予感の波紋
「ねえ、本当にそれ、全部飲み干すつもり?」
テーブルの上に置かれた透明なグラスを見つめながら、私は少し上目遣いで彼に問いかけた。彼はサークルの先輩で、普段は誰に対しても一歩引いた態度を崩さない。それなのに、今夜こうして私の部屋で二人きりでお酒を飲んでいるという事実が、私たちの間に言葉にできない妙な「間」を生み出していた。
窓の外はすっかり暗くなり、部屋の隅にある小さな間接照明だけが二人を淡く照らしている。彼がグラスを口に運ぶたび、喉が微かに鳴る音が、静まり返った空間にやけに鮮明に響いた。彼がふとこちらに視線を戻し、私の目元をじっと見つめる。衣服が擦れる柔らかな音が、じれったい距離感をチクリと刺激した。
加速する熱量
「……君が淹れてくれたものだから、残したくないんだよ」
彼はそう言って低く笑い、ソファの上で少しだけ私の方へと体勢を崩した。途端に、彼がいつもまとっている少しビターな大人の香水の匂いと、男の人特有の強い肌の熱が押し寄せてくる。
「そんなこと言われたら、調子に乗っちゃうよ」
私が冗談めかして立ち上がろうとした瞬間、彼の手が私の手首をそっと掴んだ。驚くほど熱いその手のひらの感触に、頭の芯がじんわりと痺れていく。彼の少し荒くなった呼吸が、私の首筋に熱い吐息となって吹きかかった。見つめ合う時間の長さが、お互いの体温をじわじわと上昇させていくのが分かった。部屋の中の空気が、まるで熱を帯びた蜜のように濃密に変化していく。
境界線の決壊
窓の外を走る車のヘッドライトが、カーテン越しに私たちの影を壁に大きく揺らして映し出している。この閉ざされた部屋という空間の中で、私の意識は彼の存在だけで完全に満たされていた。

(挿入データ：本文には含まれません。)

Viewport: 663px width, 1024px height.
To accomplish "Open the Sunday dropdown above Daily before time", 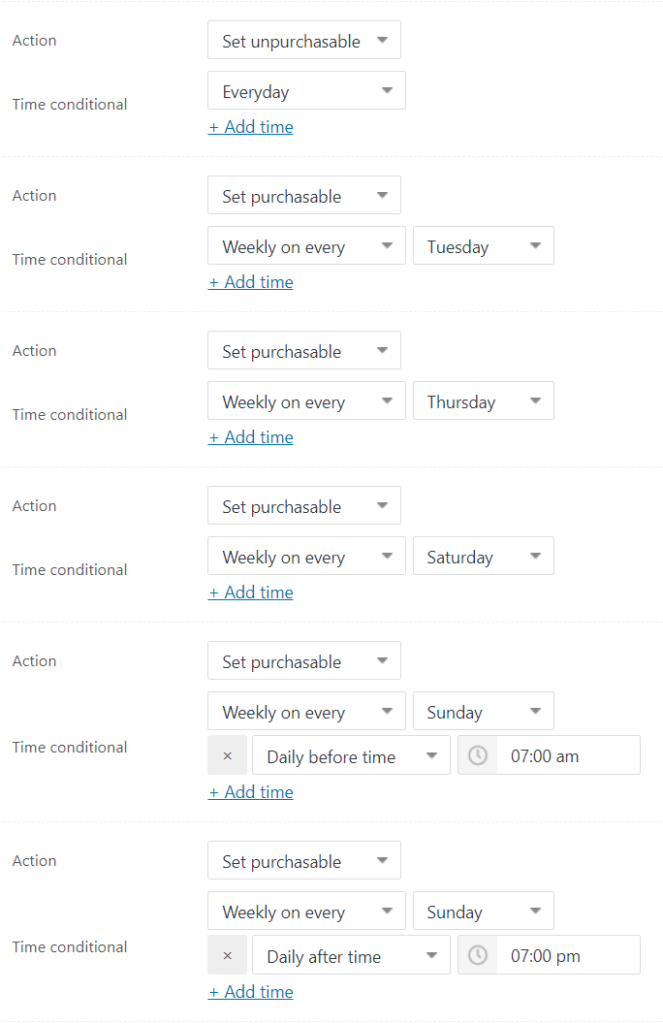I will coord(483,710).
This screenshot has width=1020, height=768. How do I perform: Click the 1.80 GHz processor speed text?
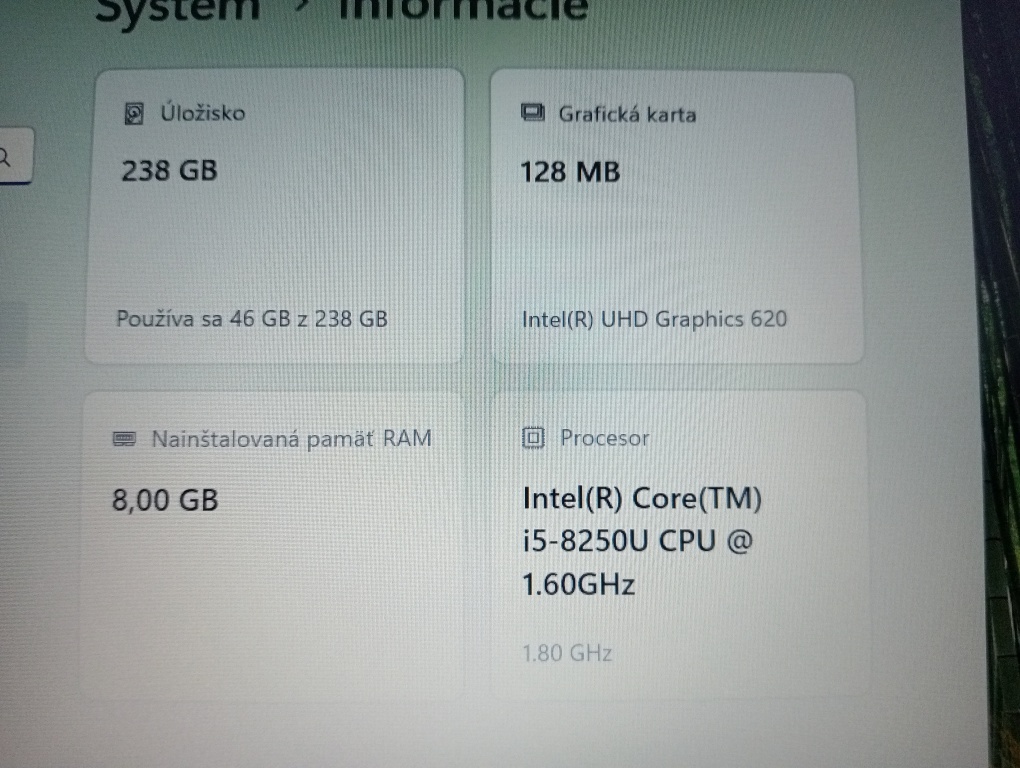(x=566, y=653)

彼のもう片方の手が私の髪に触れ、耳の後ろを優しくなぞるように動かされる。衣服越しに伝わる彼のダイレクトな熱量が、私の張り詰めていた理性を音を立てて溶かしていった。私の唇から、かすかな、けれど深い吐息が漏れた。
「もう、誤魔化せないよ」
彼の低い囁きが胸の奥に深く突き刺さり、さらに顔が近づいてくる。これまでの関係という境界線を踏み越え、お互いのすべてを受け入れてしまいたいという強烈な衝動が身体の芯から湧き上がってくる。あと数ミリ。彼が唇を重ねてくるその決定的な瞬間を、私は爆発寸前の緊張感の中で待ち焦がれていた。